What the task requires: From the entries that follow, list every line in which the string "agent" appears.

Supplied records:
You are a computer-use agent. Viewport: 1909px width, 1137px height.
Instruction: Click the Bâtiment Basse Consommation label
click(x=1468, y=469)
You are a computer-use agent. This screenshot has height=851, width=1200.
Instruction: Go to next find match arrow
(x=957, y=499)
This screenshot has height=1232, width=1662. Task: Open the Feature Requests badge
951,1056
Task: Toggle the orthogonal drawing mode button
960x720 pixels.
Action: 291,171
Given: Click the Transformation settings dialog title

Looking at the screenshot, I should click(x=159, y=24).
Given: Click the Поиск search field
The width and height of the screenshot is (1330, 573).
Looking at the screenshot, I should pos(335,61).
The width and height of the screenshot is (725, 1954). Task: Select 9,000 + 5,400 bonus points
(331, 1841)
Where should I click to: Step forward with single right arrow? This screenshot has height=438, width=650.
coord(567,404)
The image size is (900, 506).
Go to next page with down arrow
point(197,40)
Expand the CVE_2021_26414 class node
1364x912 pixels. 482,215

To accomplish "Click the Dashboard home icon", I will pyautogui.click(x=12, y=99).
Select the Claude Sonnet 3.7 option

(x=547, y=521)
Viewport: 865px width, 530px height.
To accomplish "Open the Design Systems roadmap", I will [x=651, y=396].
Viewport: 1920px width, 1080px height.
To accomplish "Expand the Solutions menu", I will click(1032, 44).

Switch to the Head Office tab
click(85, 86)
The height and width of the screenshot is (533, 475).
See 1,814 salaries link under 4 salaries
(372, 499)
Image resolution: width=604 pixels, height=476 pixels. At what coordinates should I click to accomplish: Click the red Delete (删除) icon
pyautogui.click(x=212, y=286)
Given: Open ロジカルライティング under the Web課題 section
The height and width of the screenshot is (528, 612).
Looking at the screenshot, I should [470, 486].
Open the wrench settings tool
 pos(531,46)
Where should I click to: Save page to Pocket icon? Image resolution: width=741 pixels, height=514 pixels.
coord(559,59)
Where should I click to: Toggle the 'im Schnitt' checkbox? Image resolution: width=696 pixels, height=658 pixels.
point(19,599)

Solution to the exercise:
You are a computer-use agent. Viewport: 1909px width, 1137px height.
You are a computer-use agent. This screenshot has height=851, width=1200.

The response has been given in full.